My husband thought maybe icing them a few times a day might help too. Anybody know if that's beneficial?
 
Are you stretching before your runs? I notice if I don't stretch before and after my runs I get shin splints. The worst shin splints I've had we're because of shoes though. Icing does help along with compression socks.
 
With regard to the OP, please back off the miles and see if the shin splints improve. The fact that they are lasting well past your run would have me sending you to a doc if you were local to me..... I worry about hard tissue injuries from what you describe.

In addition to the too old shoes or too fast increase in miles the third cause for splints are calves being too tight. Make sure to stretch POST run. Do NOT stretch cold pre-run. If you feel the need to stretch at the beginning of a long run, run a mile then stop and stretch.

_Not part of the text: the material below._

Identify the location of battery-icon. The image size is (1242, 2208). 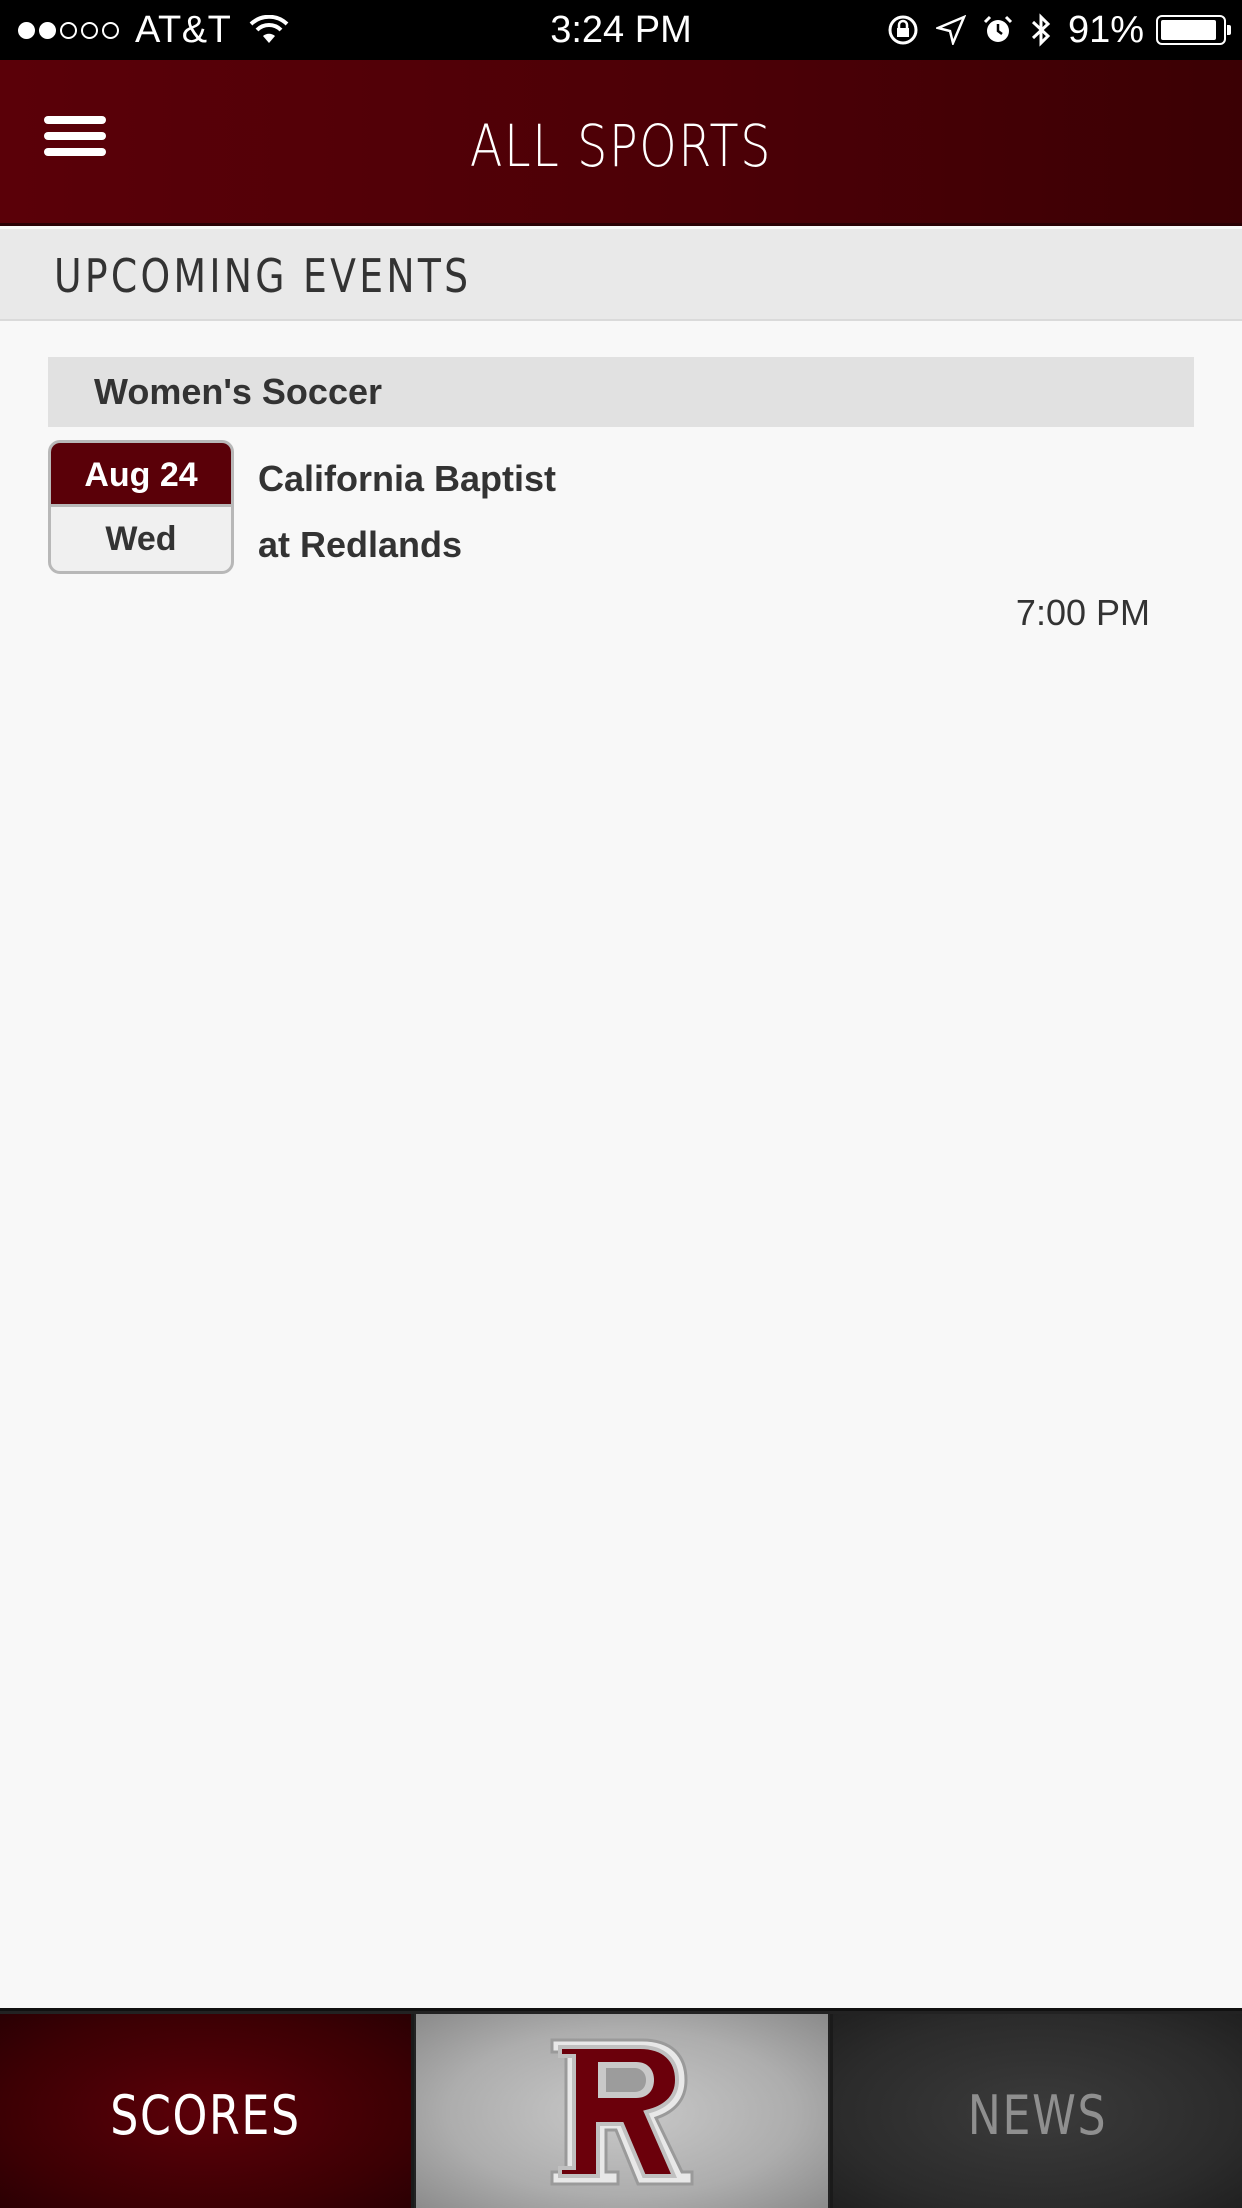
(1194, 30). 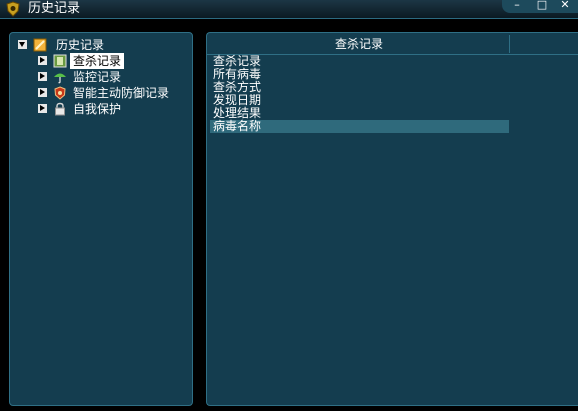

Finally, invest in a foam roller and roll the calves, quads and IT band after each and every run. It is painful as you start, but well worth the pain once benefits are achieved.
 
Thanks for all the great advice. I went to out local running store and got "fitted" for a good pair of shoes. I was wearing the exact opposite of what I needed. The runs in the new shoes have been pain free!
 
Thanks for all the great advice. I went to out local running store and got "fitted" for a good pair of shoes. I was wearing the exact opposite of what I needed. The runs in the new shoes have been pain free!

Glad to read the news! Just remember that slow progress should further ensure injury free results. Don't fall into the feel great so I'll run a whole lot more today.